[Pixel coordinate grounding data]
━━━━━━
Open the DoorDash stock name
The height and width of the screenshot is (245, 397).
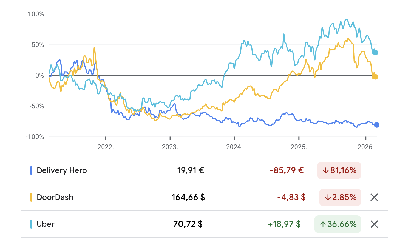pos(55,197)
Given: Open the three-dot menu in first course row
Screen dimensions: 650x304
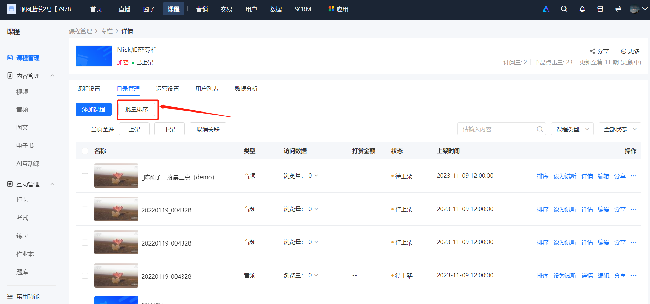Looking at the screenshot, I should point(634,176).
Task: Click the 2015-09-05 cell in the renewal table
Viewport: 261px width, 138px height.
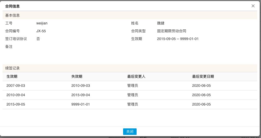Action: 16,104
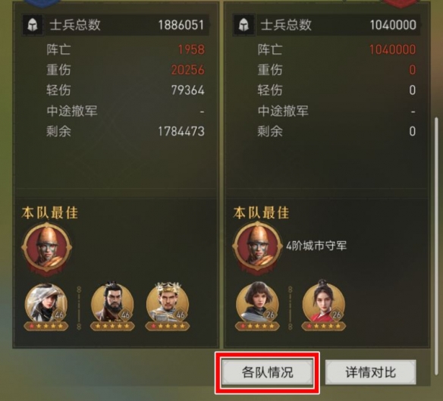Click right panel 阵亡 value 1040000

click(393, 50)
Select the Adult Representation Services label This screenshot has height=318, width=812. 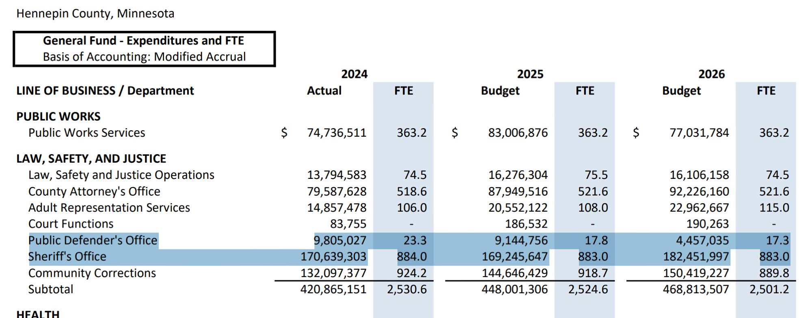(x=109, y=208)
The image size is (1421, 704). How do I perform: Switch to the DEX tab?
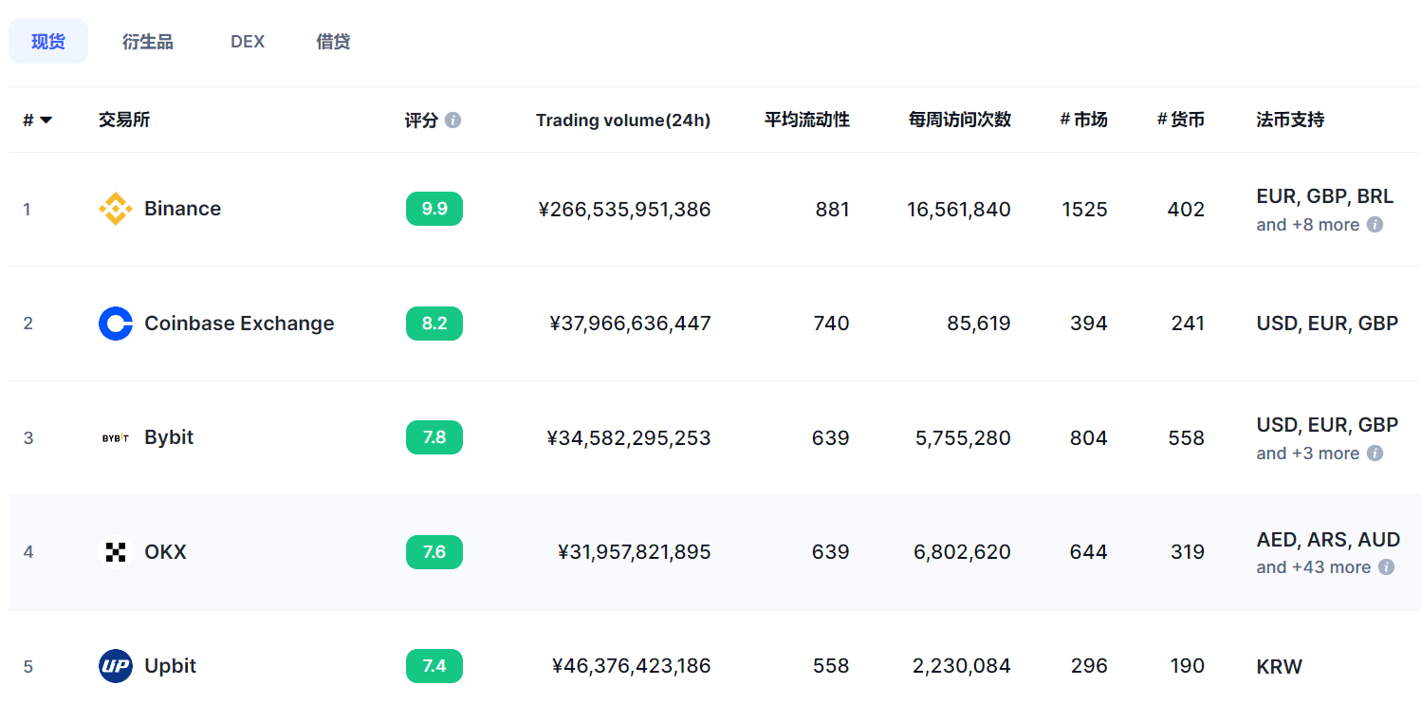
━━━━━━
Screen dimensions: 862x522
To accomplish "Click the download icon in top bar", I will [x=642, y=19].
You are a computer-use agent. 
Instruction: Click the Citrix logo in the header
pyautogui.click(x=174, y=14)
━━━━━━
Only lines containing "Open" belong in the answer; copy every such line from the records.

Open the DoorDash stock name
Given: Open the three-dot menu in first course row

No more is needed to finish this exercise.